Records to use: Begin

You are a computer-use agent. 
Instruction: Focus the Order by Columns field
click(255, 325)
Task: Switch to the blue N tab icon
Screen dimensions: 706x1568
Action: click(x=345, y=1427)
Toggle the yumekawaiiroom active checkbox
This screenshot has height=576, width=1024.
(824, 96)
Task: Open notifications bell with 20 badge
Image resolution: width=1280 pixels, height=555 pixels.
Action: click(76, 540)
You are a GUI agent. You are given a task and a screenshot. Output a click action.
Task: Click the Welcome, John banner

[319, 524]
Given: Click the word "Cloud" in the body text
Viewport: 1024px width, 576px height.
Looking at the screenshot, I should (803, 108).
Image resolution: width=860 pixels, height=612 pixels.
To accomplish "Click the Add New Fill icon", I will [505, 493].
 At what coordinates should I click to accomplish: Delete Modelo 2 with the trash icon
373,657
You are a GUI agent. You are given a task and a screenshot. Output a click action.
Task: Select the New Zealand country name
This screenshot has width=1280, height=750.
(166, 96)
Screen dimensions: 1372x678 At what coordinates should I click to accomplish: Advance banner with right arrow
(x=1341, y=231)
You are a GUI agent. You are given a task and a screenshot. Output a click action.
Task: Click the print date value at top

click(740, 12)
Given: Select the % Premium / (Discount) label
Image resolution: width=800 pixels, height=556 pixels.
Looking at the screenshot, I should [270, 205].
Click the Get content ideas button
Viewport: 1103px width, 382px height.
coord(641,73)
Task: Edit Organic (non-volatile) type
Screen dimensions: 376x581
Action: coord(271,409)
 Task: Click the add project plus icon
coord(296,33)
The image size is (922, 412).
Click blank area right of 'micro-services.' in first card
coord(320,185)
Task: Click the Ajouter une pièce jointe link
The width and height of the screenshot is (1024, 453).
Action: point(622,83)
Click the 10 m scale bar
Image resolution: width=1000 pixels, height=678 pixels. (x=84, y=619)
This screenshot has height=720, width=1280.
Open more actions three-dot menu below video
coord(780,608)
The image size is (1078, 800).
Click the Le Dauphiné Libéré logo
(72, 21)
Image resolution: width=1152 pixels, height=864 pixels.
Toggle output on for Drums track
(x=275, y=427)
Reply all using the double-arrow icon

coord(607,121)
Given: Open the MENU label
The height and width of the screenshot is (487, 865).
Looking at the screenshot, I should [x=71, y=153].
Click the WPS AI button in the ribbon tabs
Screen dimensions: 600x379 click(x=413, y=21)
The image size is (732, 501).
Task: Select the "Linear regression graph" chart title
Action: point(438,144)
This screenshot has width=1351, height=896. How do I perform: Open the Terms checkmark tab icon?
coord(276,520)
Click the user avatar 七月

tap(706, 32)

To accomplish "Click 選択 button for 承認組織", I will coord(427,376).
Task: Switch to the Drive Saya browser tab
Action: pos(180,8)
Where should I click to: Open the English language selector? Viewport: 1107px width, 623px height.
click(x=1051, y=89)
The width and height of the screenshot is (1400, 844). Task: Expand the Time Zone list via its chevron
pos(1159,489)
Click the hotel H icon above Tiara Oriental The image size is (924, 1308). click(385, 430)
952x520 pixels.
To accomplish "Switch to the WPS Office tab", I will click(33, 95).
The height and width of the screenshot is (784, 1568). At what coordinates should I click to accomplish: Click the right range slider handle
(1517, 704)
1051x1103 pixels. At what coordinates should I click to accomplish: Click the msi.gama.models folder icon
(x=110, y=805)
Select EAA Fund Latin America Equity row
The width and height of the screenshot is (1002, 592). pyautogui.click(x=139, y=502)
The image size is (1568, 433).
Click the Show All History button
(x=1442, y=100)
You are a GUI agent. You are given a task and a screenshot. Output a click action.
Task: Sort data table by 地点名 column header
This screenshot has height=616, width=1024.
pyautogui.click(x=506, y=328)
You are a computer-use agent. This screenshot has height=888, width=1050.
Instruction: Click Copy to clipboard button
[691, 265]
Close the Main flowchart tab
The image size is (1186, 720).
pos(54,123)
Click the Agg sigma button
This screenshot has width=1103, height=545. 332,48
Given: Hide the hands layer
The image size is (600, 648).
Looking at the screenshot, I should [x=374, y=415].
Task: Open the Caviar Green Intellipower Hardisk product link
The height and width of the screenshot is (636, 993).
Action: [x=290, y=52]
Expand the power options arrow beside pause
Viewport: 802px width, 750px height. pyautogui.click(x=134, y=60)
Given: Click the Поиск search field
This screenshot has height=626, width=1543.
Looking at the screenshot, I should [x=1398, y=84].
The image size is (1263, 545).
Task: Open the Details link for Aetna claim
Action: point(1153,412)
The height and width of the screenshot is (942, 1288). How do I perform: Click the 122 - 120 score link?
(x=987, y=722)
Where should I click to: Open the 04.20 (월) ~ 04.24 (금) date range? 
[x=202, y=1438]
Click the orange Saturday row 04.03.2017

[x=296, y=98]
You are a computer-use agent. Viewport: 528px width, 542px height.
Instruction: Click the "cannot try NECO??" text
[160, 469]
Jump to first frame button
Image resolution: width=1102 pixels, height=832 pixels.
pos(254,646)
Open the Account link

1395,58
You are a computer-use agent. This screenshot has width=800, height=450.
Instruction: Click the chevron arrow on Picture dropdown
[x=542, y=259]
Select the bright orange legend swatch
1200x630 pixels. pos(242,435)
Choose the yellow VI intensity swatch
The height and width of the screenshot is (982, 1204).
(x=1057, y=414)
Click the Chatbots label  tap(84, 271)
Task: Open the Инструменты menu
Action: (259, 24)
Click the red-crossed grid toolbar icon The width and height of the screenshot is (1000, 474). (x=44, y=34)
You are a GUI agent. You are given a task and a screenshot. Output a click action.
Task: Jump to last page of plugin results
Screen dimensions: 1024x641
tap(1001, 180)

Records to use: End

# [Task directions]
Wherever the string "Jump" turns up in the material, copy the whole line.

# [The answer]
Jump to first frame button
Task: Jump to last page of plugin results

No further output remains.